Source records
_ _ _ _ _ _ _
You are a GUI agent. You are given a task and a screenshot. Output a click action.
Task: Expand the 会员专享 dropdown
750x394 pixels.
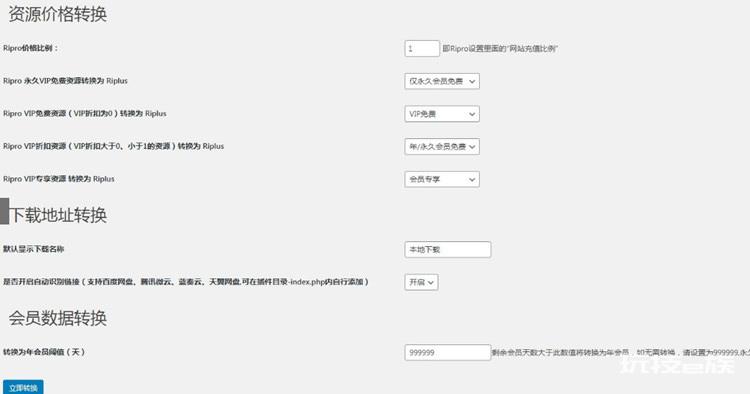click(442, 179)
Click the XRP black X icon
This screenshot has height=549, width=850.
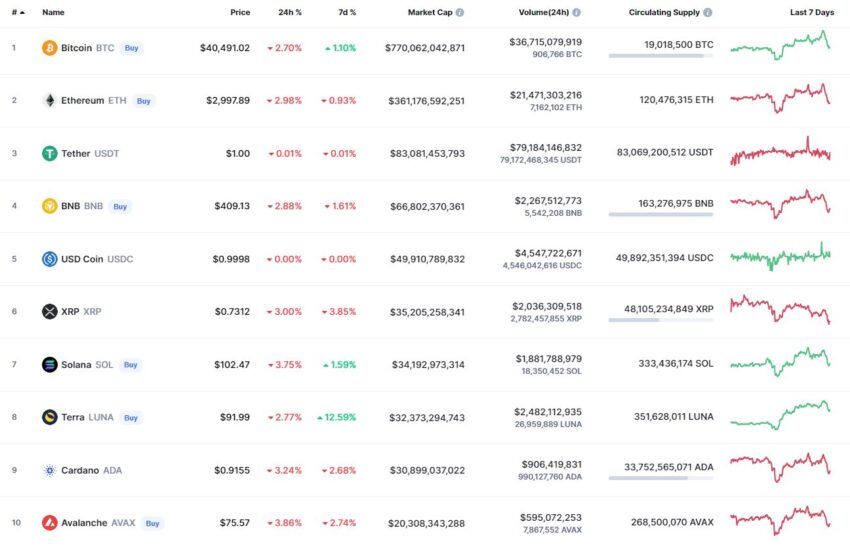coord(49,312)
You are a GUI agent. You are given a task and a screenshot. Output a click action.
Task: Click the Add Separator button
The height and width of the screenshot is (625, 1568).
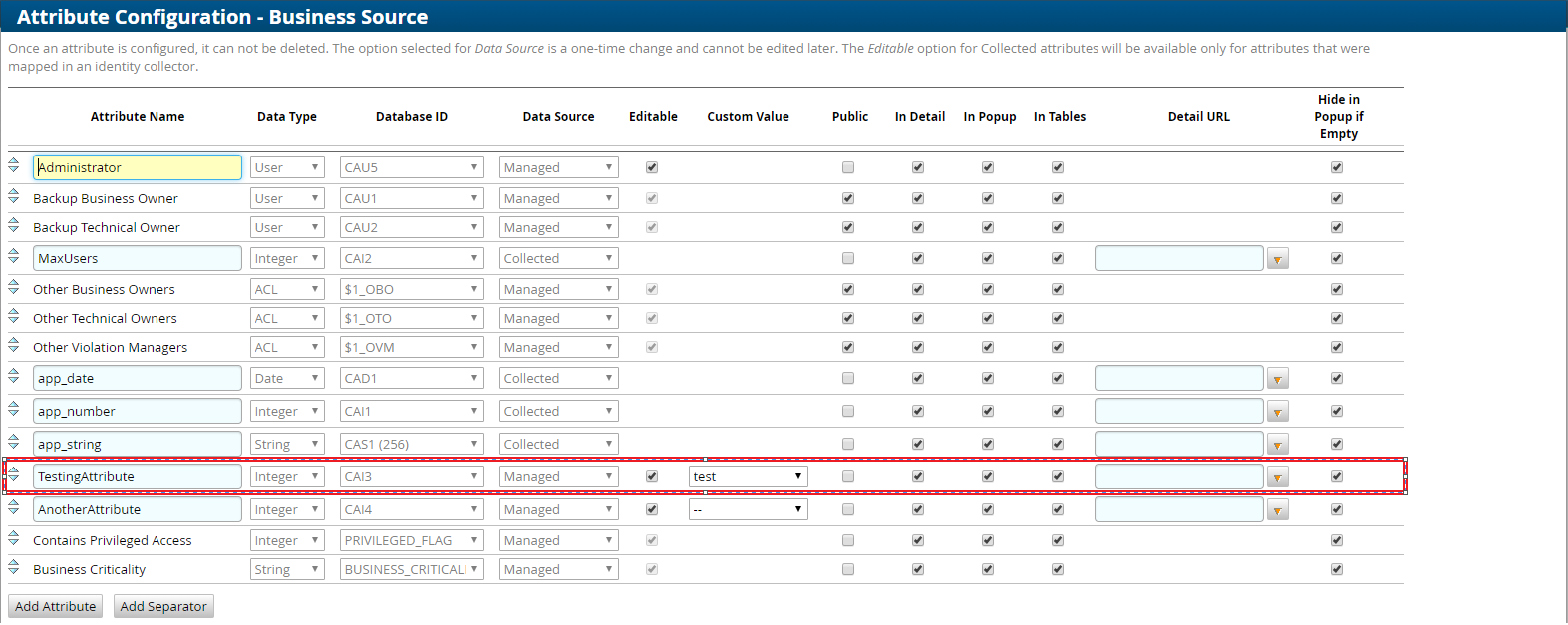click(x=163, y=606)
_ _ _ _ _ _ _
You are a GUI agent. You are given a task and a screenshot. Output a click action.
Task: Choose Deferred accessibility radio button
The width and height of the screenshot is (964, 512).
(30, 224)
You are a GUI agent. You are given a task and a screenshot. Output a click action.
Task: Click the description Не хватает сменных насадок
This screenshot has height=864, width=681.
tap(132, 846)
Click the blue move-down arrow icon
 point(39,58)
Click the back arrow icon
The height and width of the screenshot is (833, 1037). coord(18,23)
_ _ _ _ _ _ _
### WHAT YOU NEED TO DO
Print the lines above from the one with "Task: Choose Deferred" through the one with "Task: Click the description", both included, exactly as written and nothing more.

### RESPONSE
Task: Choose Deferred accessibility radio button
The width and height of the screenshot is (964, 512).
(30, 224)
You are a GUI agent. You are given a task and a screenshot. Output a click action.
Task: Click the description Не хватает сменных насадок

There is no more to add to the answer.